◆ **YOUR TASK**:
Copy each line from the rows below that contains the string "pixels".

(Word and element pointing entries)
▬▬▬▬▬▬
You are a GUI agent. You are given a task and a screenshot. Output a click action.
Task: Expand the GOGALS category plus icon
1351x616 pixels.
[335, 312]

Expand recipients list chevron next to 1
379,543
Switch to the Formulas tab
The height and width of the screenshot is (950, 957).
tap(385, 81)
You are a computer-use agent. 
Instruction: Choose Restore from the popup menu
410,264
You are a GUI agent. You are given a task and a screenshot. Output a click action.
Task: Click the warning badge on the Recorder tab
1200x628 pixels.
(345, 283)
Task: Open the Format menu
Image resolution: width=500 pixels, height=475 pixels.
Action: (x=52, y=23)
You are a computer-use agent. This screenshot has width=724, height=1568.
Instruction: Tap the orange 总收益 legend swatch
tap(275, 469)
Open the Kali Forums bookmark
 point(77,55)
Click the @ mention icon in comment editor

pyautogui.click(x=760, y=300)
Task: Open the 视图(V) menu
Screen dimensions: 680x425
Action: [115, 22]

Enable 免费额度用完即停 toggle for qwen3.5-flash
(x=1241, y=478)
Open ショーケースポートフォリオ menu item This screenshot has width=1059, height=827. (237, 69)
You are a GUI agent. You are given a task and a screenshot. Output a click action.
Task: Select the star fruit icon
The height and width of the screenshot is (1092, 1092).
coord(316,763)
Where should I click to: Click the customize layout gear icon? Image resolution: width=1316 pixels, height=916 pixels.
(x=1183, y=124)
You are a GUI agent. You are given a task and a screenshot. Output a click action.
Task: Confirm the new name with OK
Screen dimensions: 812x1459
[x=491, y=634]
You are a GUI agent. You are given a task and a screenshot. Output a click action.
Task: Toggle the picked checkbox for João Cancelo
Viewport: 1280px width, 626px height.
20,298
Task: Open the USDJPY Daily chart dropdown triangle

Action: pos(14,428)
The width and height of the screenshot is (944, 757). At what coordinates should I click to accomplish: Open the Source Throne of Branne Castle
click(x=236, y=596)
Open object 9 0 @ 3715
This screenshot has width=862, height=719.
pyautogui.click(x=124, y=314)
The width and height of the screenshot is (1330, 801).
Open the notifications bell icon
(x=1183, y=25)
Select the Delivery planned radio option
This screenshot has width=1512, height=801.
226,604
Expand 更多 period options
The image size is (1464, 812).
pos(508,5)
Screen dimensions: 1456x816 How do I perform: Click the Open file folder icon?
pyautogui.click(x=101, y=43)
▬▬▬▬▬▬
◆ **FINAL RESULT**:
1351x616 pixels.
1200x628 pixels.
Image resolution: width=500 pixels, height=475 pixels.
Where should I click to: Click the customize layout gear icon? Image resolution: width=1316 pixels, height=916 pixels.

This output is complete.